_DATA SUPPLIED_.

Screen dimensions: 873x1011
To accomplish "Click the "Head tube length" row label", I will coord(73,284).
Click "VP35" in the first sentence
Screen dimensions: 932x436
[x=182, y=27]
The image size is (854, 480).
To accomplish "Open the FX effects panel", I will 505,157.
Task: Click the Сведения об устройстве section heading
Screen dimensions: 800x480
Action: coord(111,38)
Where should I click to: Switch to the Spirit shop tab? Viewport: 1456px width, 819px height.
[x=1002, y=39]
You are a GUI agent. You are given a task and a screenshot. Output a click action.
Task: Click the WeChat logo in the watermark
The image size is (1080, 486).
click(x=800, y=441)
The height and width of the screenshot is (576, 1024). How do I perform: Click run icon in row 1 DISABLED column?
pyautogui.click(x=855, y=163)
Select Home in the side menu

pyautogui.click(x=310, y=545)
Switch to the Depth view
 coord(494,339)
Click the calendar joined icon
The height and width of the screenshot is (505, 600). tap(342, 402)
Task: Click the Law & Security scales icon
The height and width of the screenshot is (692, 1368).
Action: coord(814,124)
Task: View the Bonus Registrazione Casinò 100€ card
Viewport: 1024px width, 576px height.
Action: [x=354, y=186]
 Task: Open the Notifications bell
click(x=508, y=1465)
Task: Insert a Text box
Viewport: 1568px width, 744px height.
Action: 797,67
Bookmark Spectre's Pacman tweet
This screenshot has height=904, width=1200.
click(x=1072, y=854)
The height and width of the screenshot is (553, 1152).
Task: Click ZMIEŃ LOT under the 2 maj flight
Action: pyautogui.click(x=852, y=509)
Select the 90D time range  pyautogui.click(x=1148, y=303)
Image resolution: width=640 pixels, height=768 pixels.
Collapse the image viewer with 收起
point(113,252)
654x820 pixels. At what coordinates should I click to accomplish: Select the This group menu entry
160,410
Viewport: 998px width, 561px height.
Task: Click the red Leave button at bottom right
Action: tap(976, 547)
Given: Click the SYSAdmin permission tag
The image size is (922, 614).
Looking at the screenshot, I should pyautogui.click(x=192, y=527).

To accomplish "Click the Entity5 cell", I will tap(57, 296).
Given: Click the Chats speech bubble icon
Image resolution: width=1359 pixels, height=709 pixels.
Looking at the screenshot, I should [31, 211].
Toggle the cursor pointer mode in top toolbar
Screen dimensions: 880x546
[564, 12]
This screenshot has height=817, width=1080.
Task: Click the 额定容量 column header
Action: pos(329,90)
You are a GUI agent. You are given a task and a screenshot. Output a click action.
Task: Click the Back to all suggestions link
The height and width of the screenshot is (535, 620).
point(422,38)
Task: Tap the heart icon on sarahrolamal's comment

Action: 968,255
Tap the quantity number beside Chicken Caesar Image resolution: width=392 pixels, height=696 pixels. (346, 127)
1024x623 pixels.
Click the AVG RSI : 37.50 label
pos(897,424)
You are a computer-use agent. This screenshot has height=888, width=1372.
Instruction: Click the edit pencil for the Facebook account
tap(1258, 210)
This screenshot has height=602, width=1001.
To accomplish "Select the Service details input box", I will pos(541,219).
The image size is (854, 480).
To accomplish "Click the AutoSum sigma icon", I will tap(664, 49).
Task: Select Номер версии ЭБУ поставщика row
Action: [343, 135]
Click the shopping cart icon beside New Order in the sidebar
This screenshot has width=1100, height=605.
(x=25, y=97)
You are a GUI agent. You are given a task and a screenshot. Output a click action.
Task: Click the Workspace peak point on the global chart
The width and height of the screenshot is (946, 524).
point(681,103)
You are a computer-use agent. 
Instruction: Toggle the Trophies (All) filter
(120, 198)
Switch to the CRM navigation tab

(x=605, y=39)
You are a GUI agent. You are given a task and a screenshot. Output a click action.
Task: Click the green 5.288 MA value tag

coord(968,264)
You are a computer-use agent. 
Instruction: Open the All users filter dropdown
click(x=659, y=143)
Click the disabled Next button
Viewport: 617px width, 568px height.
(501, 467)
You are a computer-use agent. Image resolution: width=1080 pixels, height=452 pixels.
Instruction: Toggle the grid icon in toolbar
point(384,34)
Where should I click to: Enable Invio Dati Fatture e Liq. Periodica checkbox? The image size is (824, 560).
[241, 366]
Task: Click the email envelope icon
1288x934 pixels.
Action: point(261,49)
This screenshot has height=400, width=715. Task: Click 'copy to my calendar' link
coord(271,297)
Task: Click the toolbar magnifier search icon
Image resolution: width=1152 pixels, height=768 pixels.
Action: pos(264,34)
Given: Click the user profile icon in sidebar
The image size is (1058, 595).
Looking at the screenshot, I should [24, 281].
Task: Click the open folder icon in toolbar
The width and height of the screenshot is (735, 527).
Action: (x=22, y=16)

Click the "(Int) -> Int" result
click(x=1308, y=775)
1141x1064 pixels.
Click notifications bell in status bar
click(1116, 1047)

_EXERCISE_. Return all of the lines above exactly as they appear.

_THE COMPLETED TASK_.
Screen dimensions: 873x1011
To accomplish "Click the "Head tube length" row label", I will coord(73,284).
Click "VP35" in the first sentence
Screen dimensions: 932x436
[x=182, y=27]
The image size is (854, 480).
To accomplish "Open the FX effects panel", I will 505,157.
Task: Click the Сведения об устройстве section heading
Screen dimensions: 800x480
Action: coord(111,38)
Where should I click to: Switch to the Spirit shop tab? Viewport: 1456px width, 819px height.
[x=1002, y=39]
You are a GUI agent. You are given a task and a screenshot. Output a click action.
Task: Click the WeChat logo in the watermark
The image size is (1080, 486).
click(x=800, y=441)
The height and width of the screenshot is (576, 1024). How do I perform: Click run icon in row 1 DISABLED column?
pyautogui.click(x=855, y=163)
Select Home in the side menu

pyautogui.click(x=310, y=545)
Switch to the Depth view
 coord(494,339)
Click the calendar joined icon
The height and width of the screenshot is (505, 600). tap(342, 402)
Task: Click the Law & Security scales icon
The height and width of the screenshot is (692, 1368).
Action: coord(814,124)
Task: View the Bonus Registrazione Casinò 100€ card
Viewport: 1024px width, 576px height.
Action: [x=354, y=186]
 Task: Open the Notifications bell
click(x=508, y=1465)
Task: Insert a Text box
Viewport: 1568px width, 744px height.
Action: 797,67
Bookmark Spectre's Pacman tweet
This screenshot has height=904, width=1200.
click(x=1072, y=854)
The height and width of the screenshot is (553, 1152).
Task: Click ZMIEŃ LOT under the 2 maj flight
Action: pyautogui.click(x=852, y=509)
Select the 90D time range  pyautogui.click(x=1148, y=303)
Image resolution: width=640 pixels, height=768 pixels.
Collapse the image viewer with 收起
point(113,252)
654x820 pixels. At what coordinates should I click to accomplish: Select the This group menu entry
160,410
Viewport: 998px width, 561px height.
Task: Click the red Leave button at bottom right
Action: tap(976, 547)
Given: Click the SYSAdmin permission tag
The image size is (922, 614).
Looking at the screenshot, I should pyautogui.click(x=192, y=527).

To accomplish "Click the Entity5 cell", I will tap(57, 296).
Given: Click the Chats speech bubble icon
Image resolution: width=1359 pixels, height=709 pixels.
Looking at the screenshot, I should [31, 211].
Toggle the cursor pointer mode in top toolbar
Screen dimensions: 880x546
[564, 12]
This screenshot has height=817, width=1080.
Task: Click the 额定容量 column header
Action: pos(329,90)
You are a GUI agent. You are given a task and a screenshot. Output a click action.
Task: Click the Back to all suggestions link
The height and width of the screenshot is (535, 620).
point(422,38)
Task: Tap the heart icon on sarahrolamal's comment

Action: 968,255
Tap the quantity number beside Chicken Caesar Image resolution: width=392 pixels, height=696 pixels. (346, 127)
1024x623 pixels.
Click the AVG RSI : 37.50 label
pos(897,424)
You are a computer-use agent. This screenshot has height=888, width=1372.
Instruction: Click the edit pencil for the Facebook account
tap(1258, 210)
This screenshot has height=602, width=1001.
To accomplish "Select the Service details input box", I will pos(541,219).
The image size is (854, 480).
To accomplish "Click the AutoSum sigma icon", I will tap(664, 49).
Task: Select Номер версии ЭБУ поставщика row
Action: [343, 135]
Click the shopping cart icon beside New Order in the sidebar
This screenshot has width=1100, height=605.
(x=25, y=97)
You are a GUI agent. You are given a task and a screenshot. Output a click action.
Task: Click the Workspace peak point on the global chart
The width and height of the screenshot is (946, 524).
point(681,103)
You are a computer-use agent. 
Instruction: Toggle the Trophies (All) filter
(120, 198)
Switch to the CRM navigation tab

(x=605, y=39)
You are a GUI agent. You are given a task and a screenshot. Output a click action.
Task: Click the green 5.288 MA value tag

coord(968,264)
You are a computer-use agent. 
Instruction: Open the All users filter dropdown
click(x=659, y=143)
Click the disabled Next button
Viewport: 617px width, 568px height.
(501, 467)
You are a computer-use agent. Image resolution: width=1080 pixels, height=452 pixels.
Instruction: Toggle the grid icon in toolbar
point(384,34)
Where should I click to: Enable Invio Dati Fatture e Liq. Periodica checkbox? The image size is (824, 560).
[241, 366]
Task: Click the email envelope icon
1288x934 pixels.
Action: point(261,49)
This screenshot has height=400, width=715. Task: Click 'copy to my calendar' link
coord(271,297)
Task: Click the toolbar magnifier search icon
Image resolution: width=1152 pixels, height=768 pixels.
Action: pos(264,34)
Given: Click the user profile icon in sidebar
The image size is (1058, 595).
Looking at the screenshot, I should [24, 281].
Task: Click the open folder icon in toolbar
The width and height of the screenshot is (735, 527).
Action: (x=22, y=16)

Click the "(Int) -> Int" result
click(x=1308, y=775)
1141x1064 pixels.
Click notifications bell in status bar
click(1116, 1047)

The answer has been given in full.